P210 Clostridium difficile infection in pre-existing inflammatory bowel disease: Management and outcomes

Background

Inflammatory bowel disease (IBD) is a recognised risk factor for clostridium difficile infection (CDI), and CDI in an IBD patient is associated with higher morbidity and mortality. It is thought that factors including alterations in the gut microbiome, mucosal disruption and immunosuppression provide a synergistic environment for CDI to complicate an IBD flare. Despite this, there is conflicting evidence available on management. Our aim was to examine a series of recent cases to assess our own practice and subsequent outcomes.

Methods

A retrospective analysis was carried out of hospitalised cases of CDI in IBD patients in Greater Glasgow and Clyde from 2017 to 2018. Patients were identified via the CDI database held by the microbiology department; those with co-existing IBD were extrapolated. Data collected included demographics, IBD subtype and presence of other CDI risk factors. Severity of symptoms was assessed using Truelove and Witts Criteria. Initial management and changes following the diagnosis of CDI were noted. Outcomes were measured by the length of stay, survival to discharge, and requirement for surgical intervention.

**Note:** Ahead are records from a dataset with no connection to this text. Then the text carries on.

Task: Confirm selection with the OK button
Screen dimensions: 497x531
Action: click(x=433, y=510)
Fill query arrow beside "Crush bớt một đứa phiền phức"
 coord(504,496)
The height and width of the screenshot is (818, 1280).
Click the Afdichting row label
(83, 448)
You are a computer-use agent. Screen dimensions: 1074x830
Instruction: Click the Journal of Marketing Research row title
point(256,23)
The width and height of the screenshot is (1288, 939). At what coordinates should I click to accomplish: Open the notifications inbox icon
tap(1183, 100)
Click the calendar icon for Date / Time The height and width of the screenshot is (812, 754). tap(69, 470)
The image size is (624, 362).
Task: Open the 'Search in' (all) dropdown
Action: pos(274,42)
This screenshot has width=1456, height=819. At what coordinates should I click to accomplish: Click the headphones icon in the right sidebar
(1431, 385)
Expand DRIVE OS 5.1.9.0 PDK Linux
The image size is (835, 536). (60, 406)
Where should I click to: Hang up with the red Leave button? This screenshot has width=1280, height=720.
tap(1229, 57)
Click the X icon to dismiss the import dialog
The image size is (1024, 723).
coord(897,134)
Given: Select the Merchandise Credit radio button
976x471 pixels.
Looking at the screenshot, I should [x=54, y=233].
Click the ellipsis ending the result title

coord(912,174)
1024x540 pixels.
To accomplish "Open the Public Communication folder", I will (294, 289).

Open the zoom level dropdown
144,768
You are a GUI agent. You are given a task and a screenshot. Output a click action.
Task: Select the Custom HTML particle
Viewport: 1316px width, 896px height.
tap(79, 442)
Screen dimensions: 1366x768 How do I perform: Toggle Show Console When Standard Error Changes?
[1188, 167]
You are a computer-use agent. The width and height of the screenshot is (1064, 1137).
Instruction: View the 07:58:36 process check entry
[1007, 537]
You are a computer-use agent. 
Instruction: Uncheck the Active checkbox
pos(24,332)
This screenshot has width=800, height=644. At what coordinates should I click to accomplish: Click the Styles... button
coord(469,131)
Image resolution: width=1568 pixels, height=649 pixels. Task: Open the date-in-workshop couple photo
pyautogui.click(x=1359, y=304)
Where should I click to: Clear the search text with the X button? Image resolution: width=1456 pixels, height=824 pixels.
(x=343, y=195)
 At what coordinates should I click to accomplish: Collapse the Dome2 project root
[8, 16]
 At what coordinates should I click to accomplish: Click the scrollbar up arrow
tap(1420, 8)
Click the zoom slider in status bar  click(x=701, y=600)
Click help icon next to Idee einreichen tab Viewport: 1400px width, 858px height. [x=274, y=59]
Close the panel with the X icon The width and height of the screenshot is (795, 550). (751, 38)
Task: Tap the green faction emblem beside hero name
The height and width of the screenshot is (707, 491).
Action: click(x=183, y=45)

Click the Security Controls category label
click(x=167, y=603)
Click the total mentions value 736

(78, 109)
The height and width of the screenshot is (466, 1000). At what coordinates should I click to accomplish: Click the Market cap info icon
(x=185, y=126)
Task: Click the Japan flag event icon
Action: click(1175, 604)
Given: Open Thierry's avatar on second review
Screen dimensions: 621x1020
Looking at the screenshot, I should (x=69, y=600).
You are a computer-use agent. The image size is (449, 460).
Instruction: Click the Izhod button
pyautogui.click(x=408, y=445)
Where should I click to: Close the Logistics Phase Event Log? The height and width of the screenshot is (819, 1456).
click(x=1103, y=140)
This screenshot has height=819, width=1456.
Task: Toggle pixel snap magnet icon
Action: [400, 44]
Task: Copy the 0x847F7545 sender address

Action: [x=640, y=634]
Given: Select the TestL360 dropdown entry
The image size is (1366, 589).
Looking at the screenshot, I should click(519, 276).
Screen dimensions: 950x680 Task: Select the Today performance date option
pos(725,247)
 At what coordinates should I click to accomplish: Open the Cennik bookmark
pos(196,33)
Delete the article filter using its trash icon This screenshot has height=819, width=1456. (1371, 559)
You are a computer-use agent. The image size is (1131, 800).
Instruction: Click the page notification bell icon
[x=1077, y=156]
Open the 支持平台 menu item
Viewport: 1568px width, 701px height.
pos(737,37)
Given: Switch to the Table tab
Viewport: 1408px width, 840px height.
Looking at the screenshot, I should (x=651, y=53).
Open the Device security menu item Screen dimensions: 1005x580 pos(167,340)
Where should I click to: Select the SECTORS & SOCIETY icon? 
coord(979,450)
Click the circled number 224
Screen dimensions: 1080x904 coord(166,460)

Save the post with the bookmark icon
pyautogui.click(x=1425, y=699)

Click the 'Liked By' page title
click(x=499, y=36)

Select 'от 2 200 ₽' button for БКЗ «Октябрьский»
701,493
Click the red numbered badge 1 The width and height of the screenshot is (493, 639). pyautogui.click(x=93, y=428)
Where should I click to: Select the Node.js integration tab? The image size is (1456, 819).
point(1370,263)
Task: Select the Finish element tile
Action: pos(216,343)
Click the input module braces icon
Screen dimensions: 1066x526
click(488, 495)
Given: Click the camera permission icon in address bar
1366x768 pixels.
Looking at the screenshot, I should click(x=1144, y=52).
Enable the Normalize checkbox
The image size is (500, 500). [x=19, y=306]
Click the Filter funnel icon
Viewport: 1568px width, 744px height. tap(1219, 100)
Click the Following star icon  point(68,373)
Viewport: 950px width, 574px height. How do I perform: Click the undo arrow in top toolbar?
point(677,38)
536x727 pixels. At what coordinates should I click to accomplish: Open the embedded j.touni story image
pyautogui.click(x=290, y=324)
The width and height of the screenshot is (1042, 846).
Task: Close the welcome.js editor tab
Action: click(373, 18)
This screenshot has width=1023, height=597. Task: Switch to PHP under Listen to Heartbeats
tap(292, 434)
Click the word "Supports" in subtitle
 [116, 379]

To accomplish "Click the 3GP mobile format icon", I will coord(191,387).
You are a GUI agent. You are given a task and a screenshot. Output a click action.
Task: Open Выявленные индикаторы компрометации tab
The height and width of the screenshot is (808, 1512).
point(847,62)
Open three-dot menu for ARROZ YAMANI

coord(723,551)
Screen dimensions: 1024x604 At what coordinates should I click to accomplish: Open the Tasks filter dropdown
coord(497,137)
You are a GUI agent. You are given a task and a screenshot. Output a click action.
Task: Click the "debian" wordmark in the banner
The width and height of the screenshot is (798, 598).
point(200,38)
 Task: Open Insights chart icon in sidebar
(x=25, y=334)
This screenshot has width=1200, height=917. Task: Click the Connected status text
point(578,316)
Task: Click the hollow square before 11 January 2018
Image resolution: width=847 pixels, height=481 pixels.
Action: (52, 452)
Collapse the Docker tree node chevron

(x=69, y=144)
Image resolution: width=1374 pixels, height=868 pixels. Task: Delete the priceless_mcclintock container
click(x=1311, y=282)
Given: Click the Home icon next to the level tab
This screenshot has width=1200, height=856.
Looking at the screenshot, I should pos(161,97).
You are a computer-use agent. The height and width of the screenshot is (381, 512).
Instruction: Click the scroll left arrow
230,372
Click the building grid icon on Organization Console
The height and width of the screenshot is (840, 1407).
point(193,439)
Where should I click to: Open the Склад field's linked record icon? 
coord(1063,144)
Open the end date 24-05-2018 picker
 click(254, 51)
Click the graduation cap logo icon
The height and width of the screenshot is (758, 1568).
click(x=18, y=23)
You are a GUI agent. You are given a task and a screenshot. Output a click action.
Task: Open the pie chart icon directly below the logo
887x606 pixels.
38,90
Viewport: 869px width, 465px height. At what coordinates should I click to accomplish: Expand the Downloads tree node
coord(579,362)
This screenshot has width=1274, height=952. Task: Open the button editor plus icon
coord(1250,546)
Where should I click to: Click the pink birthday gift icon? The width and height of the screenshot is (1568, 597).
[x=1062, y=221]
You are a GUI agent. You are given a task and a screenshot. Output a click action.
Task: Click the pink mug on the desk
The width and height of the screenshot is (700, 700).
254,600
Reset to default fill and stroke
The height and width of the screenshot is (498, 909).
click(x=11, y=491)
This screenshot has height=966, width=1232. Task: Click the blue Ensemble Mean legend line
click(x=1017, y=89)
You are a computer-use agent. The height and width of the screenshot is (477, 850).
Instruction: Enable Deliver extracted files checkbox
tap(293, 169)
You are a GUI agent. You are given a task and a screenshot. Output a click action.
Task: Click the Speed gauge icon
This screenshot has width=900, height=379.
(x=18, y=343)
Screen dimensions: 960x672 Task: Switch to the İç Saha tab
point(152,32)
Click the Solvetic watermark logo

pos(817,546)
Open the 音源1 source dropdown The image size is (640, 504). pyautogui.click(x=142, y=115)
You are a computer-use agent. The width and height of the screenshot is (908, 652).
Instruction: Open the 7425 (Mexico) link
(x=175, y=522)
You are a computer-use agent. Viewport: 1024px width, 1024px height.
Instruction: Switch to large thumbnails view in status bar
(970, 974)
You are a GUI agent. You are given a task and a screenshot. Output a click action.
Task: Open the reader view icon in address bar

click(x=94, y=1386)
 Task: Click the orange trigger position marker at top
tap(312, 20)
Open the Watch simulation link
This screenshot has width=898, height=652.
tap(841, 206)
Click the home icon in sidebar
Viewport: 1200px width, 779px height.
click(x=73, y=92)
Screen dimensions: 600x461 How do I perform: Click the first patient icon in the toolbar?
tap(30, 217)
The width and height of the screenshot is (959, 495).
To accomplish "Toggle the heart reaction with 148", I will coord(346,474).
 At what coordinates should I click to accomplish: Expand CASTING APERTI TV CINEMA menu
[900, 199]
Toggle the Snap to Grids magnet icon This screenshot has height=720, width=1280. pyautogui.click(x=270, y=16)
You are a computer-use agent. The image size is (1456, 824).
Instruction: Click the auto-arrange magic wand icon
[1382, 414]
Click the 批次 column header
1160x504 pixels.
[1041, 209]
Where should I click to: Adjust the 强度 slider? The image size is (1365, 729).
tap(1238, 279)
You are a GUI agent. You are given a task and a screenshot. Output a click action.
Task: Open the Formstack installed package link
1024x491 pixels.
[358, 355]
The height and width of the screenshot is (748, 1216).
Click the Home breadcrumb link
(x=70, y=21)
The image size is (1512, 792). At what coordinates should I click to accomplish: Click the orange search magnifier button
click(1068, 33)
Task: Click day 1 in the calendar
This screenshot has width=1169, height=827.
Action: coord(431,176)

One year outcomes were assessed by recording mortality, treatment escalation and re-admission to hospital.

Results

29 patients in total were identified (61% female, 39% male). Twenty-one had a diagnosis of ulcerative colitis, 7 Crohn’s disease, and 1 IBD unclassified. Twenty-four were on immunosuppressive therapy at the time of CDI, 11 were on dual or triple immunosuppression. This was continued during admission in all but three cases. Once the diagnosis of CDI was established, metronidazole was given in 16 cases and vancomycin in 13. Steroid treatment varied - 13 received oral steroids, 5 IV steroids and 11 no steroids. There was no clear correlation between steroid management and outcome. Assessment with the Travis criteria on day 3 indicated a high chance of colectomy in 12 patients, however only one required surgical intervention. No patients received a faecal transplant. The median length of stay was 15 days (range 3–169). One patient did not survive to discharge.

In those surviving to discharge, a further 6 had died at one year, bringing the one-year mortality to 24%. Three had CDI as a contributory factor listed on the death certificate. 31% of surviving patients had their IBD treatment escalated in the year following admission, 17% were treated for CDI relapse, and 28% had readmission to hospital.